PROMPT: Each line in the entries below that holds the word "template" belongs in the answer.

Collected data entries:
════════════════════
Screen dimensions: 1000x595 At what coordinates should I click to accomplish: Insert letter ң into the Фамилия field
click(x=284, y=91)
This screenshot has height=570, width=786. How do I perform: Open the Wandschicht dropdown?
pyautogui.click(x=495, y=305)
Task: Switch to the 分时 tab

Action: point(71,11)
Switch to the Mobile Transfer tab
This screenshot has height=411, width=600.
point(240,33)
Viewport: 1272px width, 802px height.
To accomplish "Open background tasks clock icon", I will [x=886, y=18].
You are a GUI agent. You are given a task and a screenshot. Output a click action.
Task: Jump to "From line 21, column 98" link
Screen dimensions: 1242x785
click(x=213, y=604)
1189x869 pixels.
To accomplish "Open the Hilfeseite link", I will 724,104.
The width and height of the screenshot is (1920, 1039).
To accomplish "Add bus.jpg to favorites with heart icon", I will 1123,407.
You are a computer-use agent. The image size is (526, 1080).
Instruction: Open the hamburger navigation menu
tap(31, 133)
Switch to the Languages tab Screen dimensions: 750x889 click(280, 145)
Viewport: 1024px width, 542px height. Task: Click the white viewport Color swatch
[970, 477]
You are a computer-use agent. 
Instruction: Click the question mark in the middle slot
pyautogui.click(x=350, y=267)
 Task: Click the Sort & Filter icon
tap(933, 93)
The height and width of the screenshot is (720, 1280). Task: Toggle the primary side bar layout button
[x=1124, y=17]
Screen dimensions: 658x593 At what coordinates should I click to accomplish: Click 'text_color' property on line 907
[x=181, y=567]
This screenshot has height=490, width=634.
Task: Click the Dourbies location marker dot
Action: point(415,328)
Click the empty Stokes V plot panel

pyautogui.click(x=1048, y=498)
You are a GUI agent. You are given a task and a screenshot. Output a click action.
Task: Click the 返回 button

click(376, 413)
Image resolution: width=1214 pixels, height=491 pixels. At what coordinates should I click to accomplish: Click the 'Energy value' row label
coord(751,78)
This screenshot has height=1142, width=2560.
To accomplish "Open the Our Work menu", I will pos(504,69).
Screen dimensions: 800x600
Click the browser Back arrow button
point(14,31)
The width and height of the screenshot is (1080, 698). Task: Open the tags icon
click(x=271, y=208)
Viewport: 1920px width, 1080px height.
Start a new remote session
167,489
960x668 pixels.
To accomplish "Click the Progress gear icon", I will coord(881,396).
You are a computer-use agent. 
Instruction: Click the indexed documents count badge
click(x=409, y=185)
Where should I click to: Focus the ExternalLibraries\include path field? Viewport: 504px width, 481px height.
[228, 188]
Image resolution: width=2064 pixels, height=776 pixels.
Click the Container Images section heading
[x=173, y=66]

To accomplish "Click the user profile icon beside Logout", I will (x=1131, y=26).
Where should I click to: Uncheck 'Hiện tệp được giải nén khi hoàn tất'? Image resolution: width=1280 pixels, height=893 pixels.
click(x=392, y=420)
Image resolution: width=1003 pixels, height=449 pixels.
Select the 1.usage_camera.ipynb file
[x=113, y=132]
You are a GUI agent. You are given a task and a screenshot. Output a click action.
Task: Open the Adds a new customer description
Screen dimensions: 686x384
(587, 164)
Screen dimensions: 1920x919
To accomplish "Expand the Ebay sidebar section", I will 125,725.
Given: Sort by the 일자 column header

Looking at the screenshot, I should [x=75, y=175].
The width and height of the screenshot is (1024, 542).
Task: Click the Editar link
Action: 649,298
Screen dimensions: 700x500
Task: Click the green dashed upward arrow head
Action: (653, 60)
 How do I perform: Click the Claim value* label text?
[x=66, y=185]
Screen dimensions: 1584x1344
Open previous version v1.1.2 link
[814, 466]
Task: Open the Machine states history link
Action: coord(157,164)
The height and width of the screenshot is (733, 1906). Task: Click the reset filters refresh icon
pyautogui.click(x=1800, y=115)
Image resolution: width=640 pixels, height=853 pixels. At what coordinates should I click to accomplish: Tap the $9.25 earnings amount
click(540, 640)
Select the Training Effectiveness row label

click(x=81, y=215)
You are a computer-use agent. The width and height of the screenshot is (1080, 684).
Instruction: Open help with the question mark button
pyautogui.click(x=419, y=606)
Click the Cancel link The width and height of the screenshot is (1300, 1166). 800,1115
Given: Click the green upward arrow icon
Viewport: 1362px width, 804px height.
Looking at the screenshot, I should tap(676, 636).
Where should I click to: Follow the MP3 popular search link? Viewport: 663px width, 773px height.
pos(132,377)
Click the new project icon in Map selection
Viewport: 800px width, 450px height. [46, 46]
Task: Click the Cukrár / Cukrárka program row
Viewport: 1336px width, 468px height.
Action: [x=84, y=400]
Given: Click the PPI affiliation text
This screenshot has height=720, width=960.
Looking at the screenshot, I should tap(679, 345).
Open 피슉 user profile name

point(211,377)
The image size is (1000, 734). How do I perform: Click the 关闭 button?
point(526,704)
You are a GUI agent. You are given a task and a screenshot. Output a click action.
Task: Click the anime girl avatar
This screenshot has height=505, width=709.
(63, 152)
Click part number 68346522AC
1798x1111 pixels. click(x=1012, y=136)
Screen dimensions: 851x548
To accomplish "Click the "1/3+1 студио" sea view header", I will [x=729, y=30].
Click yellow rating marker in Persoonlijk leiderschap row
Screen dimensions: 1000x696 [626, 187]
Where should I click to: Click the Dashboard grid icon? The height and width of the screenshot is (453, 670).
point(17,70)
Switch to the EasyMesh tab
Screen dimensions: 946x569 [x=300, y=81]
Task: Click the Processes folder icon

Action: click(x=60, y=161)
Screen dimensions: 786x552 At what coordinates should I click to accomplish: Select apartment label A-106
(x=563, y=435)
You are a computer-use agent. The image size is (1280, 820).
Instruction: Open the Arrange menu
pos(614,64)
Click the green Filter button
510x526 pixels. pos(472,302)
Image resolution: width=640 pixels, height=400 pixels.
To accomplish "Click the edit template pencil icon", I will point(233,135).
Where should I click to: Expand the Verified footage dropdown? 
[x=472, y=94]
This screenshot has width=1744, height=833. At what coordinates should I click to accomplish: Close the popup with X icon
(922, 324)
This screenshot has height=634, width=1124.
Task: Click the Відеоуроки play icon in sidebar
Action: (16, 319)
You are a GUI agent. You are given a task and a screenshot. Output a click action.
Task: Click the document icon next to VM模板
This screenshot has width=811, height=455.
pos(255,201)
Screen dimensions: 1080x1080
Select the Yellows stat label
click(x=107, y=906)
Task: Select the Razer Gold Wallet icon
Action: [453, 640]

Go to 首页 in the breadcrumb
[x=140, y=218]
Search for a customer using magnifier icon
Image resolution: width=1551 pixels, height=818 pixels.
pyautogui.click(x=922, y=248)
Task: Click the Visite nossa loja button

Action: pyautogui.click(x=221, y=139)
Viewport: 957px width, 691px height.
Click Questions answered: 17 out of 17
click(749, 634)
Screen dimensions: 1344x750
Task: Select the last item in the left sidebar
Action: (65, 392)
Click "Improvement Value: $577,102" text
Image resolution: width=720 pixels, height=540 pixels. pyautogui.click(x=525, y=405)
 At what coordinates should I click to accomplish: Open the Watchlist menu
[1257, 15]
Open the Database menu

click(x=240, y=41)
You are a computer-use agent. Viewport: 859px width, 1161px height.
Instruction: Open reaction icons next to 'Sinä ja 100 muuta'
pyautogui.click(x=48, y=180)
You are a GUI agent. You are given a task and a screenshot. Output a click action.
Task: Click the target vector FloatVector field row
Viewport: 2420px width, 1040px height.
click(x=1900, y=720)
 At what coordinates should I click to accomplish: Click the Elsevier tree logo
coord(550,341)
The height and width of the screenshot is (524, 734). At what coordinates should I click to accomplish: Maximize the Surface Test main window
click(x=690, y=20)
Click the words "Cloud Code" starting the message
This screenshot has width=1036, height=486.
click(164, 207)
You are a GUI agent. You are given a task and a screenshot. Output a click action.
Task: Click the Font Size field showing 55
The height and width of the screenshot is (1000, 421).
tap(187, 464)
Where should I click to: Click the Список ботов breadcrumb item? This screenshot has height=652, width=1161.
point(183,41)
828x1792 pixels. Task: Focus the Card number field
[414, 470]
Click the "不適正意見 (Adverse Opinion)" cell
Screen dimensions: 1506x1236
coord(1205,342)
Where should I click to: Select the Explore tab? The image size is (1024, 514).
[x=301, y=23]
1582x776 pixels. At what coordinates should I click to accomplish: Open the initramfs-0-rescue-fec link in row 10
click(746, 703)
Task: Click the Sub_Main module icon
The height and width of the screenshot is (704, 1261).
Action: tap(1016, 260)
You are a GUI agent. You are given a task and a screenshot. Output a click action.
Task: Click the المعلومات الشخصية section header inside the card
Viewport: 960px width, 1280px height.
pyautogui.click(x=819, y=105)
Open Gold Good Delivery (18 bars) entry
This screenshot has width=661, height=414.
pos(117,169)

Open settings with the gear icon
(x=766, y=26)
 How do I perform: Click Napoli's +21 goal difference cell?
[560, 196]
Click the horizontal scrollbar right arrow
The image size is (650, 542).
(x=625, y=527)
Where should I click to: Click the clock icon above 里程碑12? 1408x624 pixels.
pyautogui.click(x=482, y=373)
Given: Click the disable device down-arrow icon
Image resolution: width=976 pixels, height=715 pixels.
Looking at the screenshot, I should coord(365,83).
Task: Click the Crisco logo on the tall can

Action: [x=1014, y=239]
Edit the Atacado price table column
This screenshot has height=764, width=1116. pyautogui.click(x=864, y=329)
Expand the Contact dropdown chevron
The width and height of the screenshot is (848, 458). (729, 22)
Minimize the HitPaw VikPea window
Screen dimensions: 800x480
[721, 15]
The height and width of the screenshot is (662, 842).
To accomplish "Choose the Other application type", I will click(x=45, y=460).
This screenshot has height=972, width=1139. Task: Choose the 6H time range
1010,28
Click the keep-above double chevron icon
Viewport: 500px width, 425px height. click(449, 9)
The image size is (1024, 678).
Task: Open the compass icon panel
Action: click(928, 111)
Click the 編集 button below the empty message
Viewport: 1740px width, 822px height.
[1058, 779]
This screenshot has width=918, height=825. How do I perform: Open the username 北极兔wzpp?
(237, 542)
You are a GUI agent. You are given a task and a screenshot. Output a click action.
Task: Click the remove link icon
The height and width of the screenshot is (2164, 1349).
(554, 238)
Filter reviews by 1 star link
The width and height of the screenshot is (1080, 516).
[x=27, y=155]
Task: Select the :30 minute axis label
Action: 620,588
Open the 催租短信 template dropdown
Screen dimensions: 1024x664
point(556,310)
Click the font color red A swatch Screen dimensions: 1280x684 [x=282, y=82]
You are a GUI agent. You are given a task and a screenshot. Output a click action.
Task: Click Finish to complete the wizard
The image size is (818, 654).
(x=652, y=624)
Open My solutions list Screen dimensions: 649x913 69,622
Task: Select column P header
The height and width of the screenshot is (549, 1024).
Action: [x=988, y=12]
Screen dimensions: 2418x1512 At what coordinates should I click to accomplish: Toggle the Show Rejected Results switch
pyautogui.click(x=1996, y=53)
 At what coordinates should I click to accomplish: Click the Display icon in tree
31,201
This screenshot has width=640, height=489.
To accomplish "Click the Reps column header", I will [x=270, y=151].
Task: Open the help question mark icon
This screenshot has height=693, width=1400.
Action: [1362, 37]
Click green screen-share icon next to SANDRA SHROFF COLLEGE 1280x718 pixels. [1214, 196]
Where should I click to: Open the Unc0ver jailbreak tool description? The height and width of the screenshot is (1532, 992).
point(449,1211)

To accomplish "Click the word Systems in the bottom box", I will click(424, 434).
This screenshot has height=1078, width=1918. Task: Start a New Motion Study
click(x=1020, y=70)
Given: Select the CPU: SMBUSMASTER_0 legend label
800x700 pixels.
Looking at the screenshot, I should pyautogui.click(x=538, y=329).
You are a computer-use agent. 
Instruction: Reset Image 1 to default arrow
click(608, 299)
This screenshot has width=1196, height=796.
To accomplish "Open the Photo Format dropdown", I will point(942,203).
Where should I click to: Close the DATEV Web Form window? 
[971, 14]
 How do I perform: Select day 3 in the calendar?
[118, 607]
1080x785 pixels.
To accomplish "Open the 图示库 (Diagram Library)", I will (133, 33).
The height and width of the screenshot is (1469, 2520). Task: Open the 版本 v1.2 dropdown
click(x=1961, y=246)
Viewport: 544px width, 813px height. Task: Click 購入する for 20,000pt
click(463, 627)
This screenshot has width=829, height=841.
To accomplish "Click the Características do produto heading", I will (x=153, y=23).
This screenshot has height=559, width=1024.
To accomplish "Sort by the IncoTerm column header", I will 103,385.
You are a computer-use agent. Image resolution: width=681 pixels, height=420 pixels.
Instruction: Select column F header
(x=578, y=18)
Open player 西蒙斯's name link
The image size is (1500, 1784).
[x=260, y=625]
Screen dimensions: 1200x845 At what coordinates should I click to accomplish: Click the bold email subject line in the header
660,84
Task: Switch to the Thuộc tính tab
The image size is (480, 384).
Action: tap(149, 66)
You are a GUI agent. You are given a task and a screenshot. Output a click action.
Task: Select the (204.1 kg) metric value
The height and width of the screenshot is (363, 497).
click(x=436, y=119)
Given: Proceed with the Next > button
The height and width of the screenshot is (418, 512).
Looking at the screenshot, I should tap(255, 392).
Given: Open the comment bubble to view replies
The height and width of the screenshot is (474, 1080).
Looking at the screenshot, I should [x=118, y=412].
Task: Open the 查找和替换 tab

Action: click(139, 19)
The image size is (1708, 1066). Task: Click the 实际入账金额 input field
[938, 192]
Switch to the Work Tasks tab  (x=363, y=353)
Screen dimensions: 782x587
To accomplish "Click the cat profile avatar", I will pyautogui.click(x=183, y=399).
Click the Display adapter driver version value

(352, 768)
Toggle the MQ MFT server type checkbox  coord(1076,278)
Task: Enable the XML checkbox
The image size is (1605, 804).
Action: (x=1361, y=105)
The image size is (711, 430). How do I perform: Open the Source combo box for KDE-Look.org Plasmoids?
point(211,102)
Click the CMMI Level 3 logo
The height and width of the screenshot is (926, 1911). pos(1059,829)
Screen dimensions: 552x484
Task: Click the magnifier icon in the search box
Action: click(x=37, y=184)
════════════════════
OUTPUT FOR THIS TASK:
To accomplish "Click the edit template pencil icon", I will point(233,135).
Open the 催租短信 template dropdown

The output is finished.